European Marine Research Network ( Euromarine ) - Marine Eco-Systems Biology – Bridging environmental and ecological data with integrated ‘omics to understand the predict future seagrass ecosystems under global/climate change

Project: Research

Description

Seagrasses – marine angiosperms - comprise of 72 species and globally occurring are globally declining at annual rates of 7%[1,2]. This is mainly caused by anthropogenic relates factors leading to physical disturbances (e.g., coastal engineering, trawling, dredging, shoreline construction), abiotic stressors (e.g., eutrophication, climate change, waste water and hypoxia), and direct alteration of community structure (e.g., aquaculture, invasive species and overexploitation)[3].

The effects of environmental pressure on seagrasses on molecular level is largely unknown, but crucial to understand the underlying mechanisms of declining seagrass populations world wide. Until now several studies applied single ‘omics technologies to understand the relation of environmental stress on seagrasses [4] to assess the metabolome or the transcriptome or the proteome or the genome respectively. However one ‘ome alone does not show the whole story and only the integration of metabolite, enzyme, transcript and genome information will provide us a better understanding of the factors that determine the health of present and future seagrass ecosystems [5]. The integration of this multi ‘omics approach with biogeochemical and population ecological data indeed will boost our understanding of how and when seagrasses will be affected by environmental stress.

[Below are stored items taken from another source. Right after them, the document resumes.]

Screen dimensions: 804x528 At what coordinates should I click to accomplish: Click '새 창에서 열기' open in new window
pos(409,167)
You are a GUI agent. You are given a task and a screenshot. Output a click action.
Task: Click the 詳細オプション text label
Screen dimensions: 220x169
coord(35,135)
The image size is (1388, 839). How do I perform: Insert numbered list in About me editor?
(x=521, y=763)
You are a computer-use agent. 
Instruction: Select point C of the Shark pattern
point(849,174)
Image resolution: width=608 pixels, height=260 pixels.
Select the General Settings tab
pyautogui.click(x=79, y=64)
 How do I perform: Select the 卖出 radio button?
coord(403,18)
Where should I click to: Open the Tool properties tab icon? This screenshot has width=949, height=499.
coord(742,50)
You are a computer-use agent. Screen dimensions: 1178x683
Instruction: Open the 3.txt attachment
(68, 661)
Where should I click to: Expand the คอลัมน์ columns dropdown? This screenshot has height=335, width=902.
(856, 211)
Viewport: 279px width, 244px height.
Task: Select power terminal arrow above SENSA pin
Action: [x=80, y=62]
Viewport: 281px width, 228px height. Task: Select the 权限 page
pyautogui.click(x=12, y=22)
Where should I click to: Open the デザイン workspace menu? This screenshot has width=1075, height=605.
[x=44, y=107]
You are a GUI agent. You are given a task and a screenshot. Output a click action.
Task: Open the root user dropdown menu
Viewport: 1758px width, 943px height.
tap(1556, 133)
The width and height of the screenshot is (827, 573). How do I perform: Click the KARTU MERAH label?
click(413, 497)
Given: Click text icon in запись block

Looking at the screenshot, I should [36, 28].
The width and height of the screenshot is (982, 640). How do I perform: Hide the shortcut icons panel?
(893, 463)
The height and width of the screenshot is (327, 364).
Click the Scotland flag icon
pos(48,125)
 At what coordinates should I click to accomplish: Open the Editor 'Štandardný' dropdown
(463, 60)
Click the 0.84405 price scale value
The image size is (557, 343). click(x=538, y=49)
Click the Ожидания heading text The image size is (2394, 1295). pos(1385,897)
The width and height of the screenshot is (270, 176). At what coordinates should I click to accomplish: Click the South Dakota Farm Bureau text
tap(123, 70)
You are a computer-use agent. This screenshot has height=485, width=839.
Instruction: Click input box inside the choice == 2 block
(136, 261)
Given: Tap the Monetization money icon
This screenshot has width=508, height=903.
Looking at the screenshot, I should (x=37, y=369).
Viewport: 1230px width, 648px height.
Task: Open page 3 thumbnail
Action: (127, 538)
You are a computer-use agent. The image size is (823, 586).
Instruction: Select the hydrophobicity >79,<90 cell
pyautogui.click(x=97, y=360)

The proposed foresight workshop will bring together key players of seagrass ecology, carefully selected by their background in the different research disciplines. We invited one expert in plant eco-systems biology “Wolfram Weckwerth” – he is pioneering in the field of plant eco-systems biology and will ignite the discussion about how to develop the marine eco-systems biological frame work in the context of seagrass ecology. The workshop will focus on interdisciplinary work and the development of a marine ecosystems biological frame work ranging from species to community to population levels. The final deliverable of the workshop is a position paper synthesizing the current knowledge and methods, and providing a road map of the methods, approaches and interdisciplinary demands needed to realize seagrass eco-systems biology. Finally we will present a marine eco-systems biological tool-box – presenting guidelines for integrated multi’omics research ranging from aquaria to mesocosm to field - that will be used by all scientist working in this field. Both the position paper (open access) and the eco-systems tool-box (open access) will be a foundation to change the way we conduct seagrass research today to a more holistic approach. We expect impact to the whole seagrass research community and most likely also to costal and estuaries research in general.

Layman's description

Marine eco-systems biology is a new and emerging approach to bridge the ‘omics technologies with environmental and ecological data (e.g. biogeochemistry, species interaction, physical disturbance, eutrophication). The workshop will identify the best practice and a tool-box of how to tackle this challenging approach both needed to foster new services relevant to the marine scientific community. The position paper will present the associated methodologies and concepts. The outcomes will leverage applications for larger joint H2020 proposals, national and regional funding programmes.